This module performs the mapping of original source characters to non-original source characters and ensures that the text that replaces the original is unique and specific to the meaning level. Each specific meaning of a word or group of words (i.e. outer space) will return a unique series of non-1252 characters, as depicted in FIG. 5. In rare cases, the series of characters that are returned may be longer than the original text. This would be necessary if all character substitution combinations have been exhausted before covering all possible meanings of the word or group of words. The system automatically appends visually insignificant characters to the end of the word(s) in order to ensure uniqueness at the meaning level.

While a specific system translation mapping is returned for each given character input in the translation module, text and text substitutions are predicted based on active domain preferences, and these predictions support masked input. The module provides a Part of Speech tagging structure and case sensitive reversal of the system translation.

Senses

There are three types of senses.

  • 1. Dictionary senses derive from a licensed database.
    (Dictionary)
  • 2. Custom meanings are created by users in response to a gap in the coverage of the licensed database. (Custom)
    These custom meanings are associated with a single organization.
  • 3. Finally, sense overrides do not delineate differences of context; rather, they drive differences in implementation. They can be used to give translators specific instructions on need for abbreviation in translation. (Overrides)

Dictionary and custom senses are displayed on client UI tabs organized by part of speech, FIGS. 5 and 6. Sense overrides are displayed in a separate tab.

Each sense may have one domain associated with it as well as a glossary flag indicator.

A sense or context can be associated to more than one word such as in the case of “Internet Explorer” or “Black Hole”. Even phrases that have one context can be associated via a custom meaning.

As displayed in FIG. 31, Overrides possess a separate tab visible within this dialog allowing users to view the overridden implementations for word/meaning combinations.
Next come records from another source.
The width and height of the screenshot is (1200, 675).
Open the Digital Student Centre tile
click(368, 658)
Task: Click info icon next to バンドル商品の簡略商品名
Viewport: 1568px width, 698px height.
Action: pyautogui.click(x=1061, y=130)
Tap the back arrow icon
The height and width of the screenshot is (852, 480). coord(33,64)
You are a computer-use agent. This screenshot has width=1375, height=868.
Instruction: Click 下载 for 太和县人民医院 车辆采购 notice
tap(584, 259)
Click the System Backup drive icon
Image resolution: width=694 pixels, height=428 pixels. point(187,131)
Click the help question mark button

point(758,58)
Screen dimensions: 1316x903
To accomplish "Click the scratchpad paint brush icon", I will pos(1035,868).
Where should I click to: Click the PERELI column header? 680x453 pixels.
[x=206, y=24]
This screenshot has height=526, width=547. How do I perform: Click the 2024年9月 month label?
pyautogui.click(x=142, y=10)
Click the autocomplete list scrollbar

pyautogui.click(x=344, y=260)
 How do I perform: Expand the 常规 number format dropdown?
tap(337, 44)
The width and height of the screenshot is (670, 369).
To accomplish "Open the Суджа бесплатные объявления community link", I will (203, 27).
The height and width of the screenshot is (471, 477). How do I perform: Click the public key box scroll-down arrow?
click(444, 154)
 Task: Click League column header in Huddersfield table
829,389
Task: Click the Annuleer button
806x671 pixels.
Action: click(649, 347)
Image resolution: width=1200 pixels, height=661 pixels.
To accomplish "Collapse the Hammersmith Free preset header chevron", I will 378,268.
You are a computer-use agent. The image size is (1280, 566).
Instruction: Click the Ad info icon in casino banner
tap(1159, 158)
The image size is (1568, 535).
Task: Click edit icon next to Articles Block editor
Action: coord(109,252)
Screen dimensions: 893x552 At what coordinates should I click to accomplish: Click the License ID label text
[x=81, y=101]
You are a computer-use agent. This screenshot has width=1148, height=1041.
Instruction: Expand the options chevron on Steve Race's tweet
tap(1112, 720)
Internationalization Templates

The methods and system of the present invention assert that engineering organizations will spawn language versions out of a single base file. This is possible if enough intelligence is embedded within the base file to create all language versions. However, not all differences in language files are linguistic in nature. Thus, simply converting text will not resolve situations where code blocks need to be replaced in certain languages. To embed these types of instructions, the methods and system of the present invention use the internationalization template and internationalization record mechanisms, FIGS. 8, 22, and 23.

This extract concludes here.